Drivers, start your mowers? A Norwegian team brought their souped-up lawn mower to speeds of nearly135 mph to take on the 117 mph world record. The Norwegian Speed Factory team said they started with a Viking T6 lawnmower and rebuilt it into “The World’s Fastest Viking” for the speed run at Torp Sandefjord Airport. The team said the rebuilt mower features 408 horsepower with a V8 engine and has the wheels of a Formula 3 car. The reservoir for collecting grass clippings was converted into a fuel tank and cooling system. The team said their record-breaking 133.5 mph run was initially in doubt due to weather conditions at the airport. Driver Pekka Lundefaret said the runway was slippery during the initial test run and the engine filled with water, but he was able to exceed the former record of 117 mph during a subsequent run. “This is so great, and I just have to thank Viking, our team and everyone who has believed in this project. I had never imagined that we might make a new world record today under these conditions,” Lundefaret told Norwegian website Conpot. The company said the record has been verified by Guinness World Records.

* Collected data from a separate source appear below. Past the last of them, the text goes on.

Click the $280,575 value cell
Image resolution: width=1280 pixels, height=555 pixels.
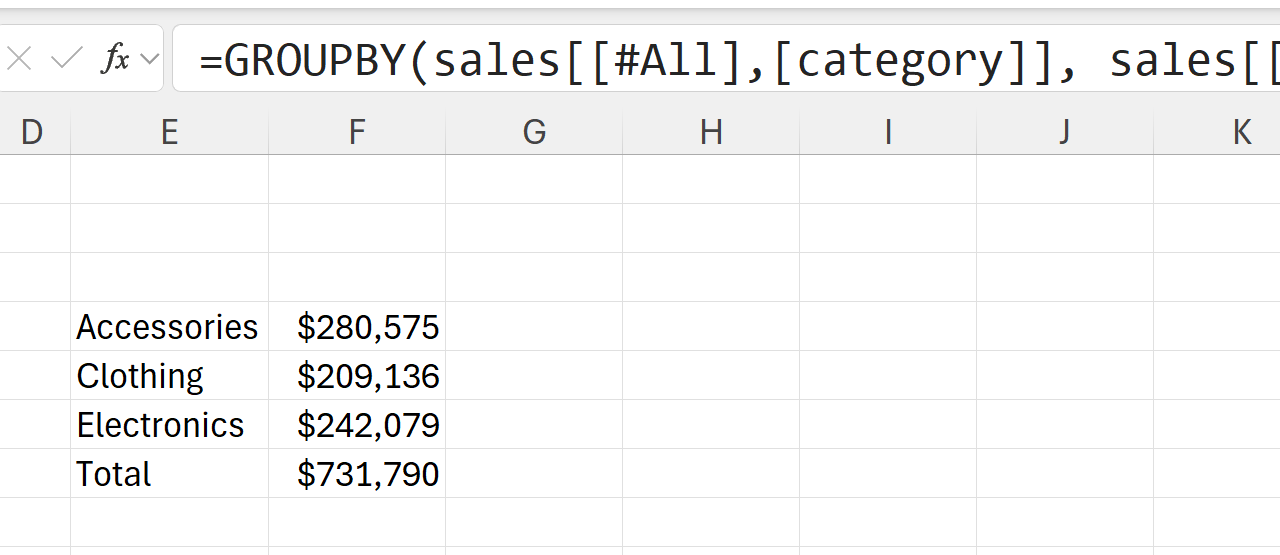(367, 327)
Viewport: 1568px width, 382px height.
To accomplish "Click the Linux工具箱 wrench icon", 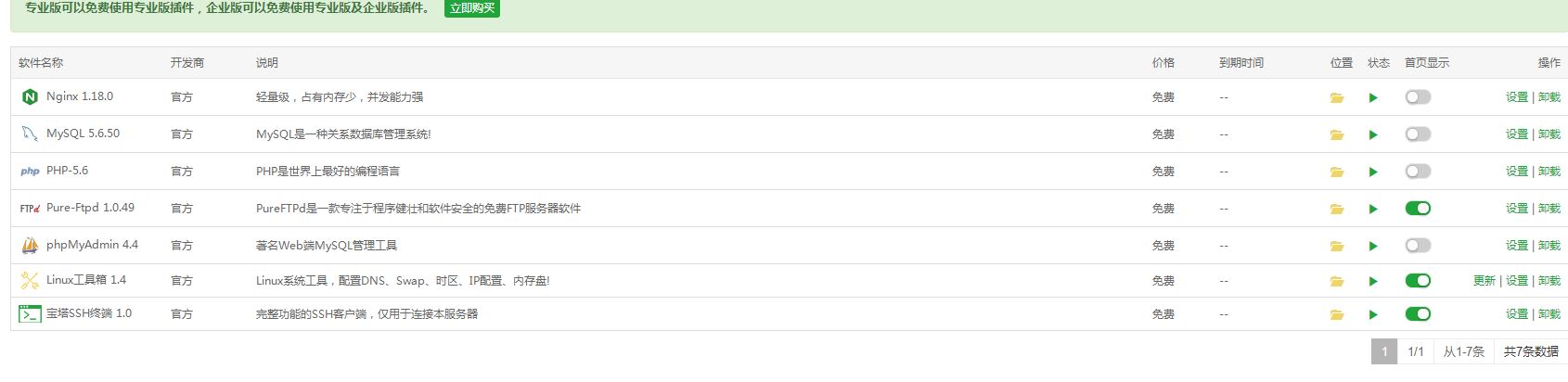I will pyautogui.click(x=30, y=280).
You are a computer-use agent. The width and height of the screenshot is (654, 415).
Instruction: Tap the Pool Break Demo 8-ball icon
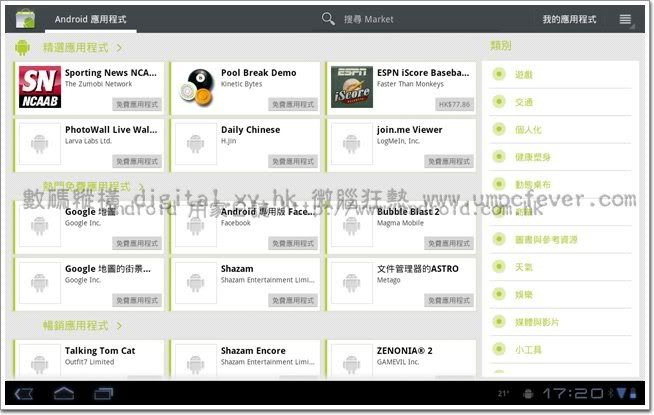point(195,88)
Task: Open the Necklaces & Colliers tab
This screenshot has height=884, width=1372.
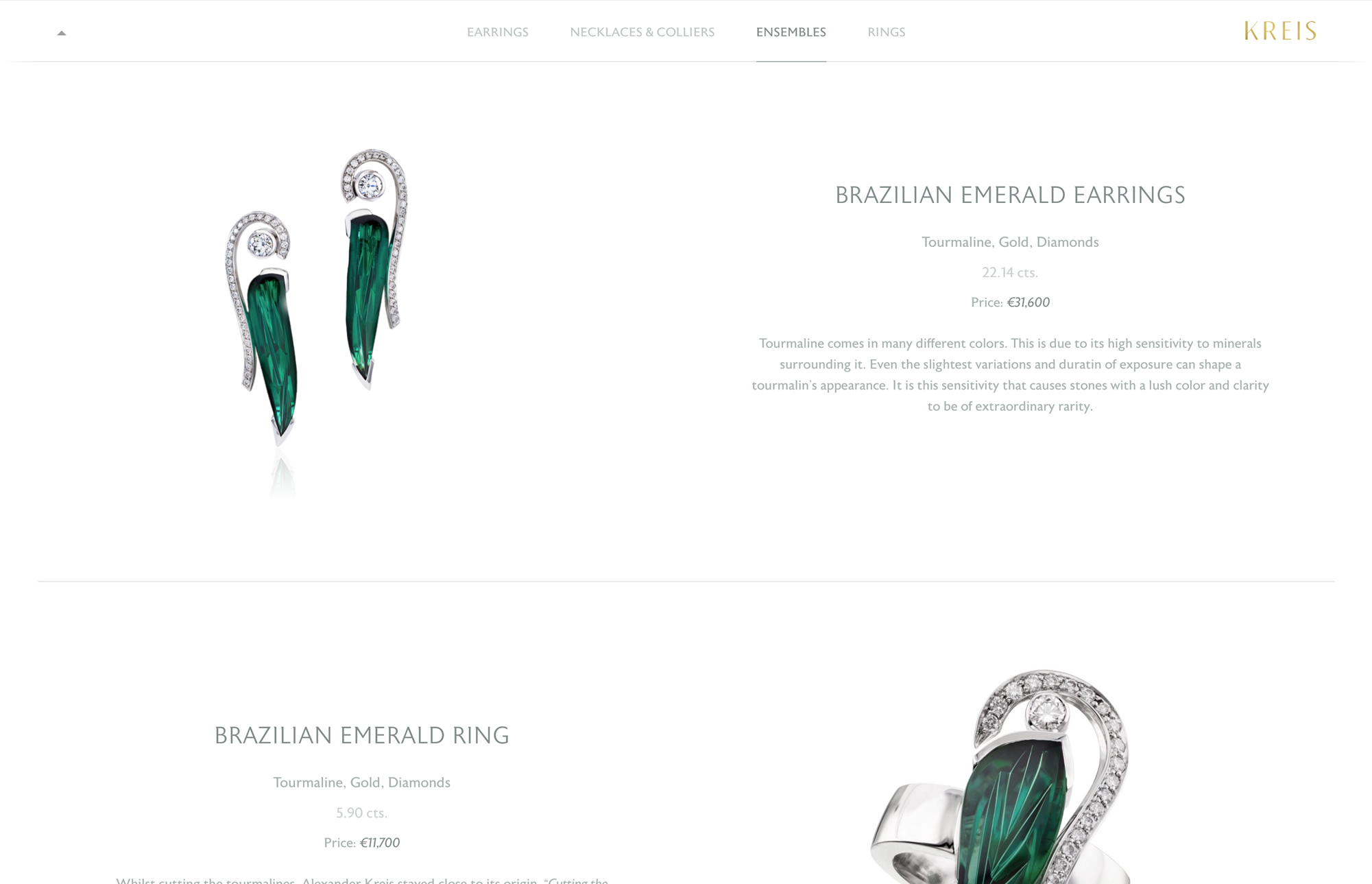Action: (x=642, y=32)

An Austrian woman shredded her 950,000 euro ($1.02 million) fortune in spite because she didn’t want her family to have it, AFP reports. According to German-language newspaper Kurier, the 85-year-old woman neatly cut the euros and some savings account books before leaving them on a nursing home bed, days before she died. Authorities theorize she turned her fortune into the world’s most expensive confetti to upset her family, though the reason why is unclear. Prosecutors can be of only limited help to her successors. “The damage of the money in the woman’s property is not a criminal matter, so we have not begun any investigation,” Austrian state prosecutor Erich Habitzl told AFP. Luckily for the heirs, Austria’s central bank (OeNB) should be able to replace the cash. Friedrich Hammerschmidt, deputy head of the OeNB cash division, told Kurier, “If the heirs can only find shreds of money and if the origin of the money is assured, then of course it can all be replaced.” “If we didn’t pay out the money then we would be punishing the wrong people,” he said. (Of course, if any reader share this woman’s views and want to get rid of money, send it to me; I can use it.)
Finally, (1) A thief who stole a calendar got twelve months. (2) When the smog lifts in Los Angeles, U.C.L.A. (3) The batteries were given out free of charge. (4) A dentist and a manicurist married. They fought tooth and nail (5) A boiled egg is hard to beat. Bonus: Did you hear about the fellow whose entire left side was cut off? He’s all right now. (Sorry.)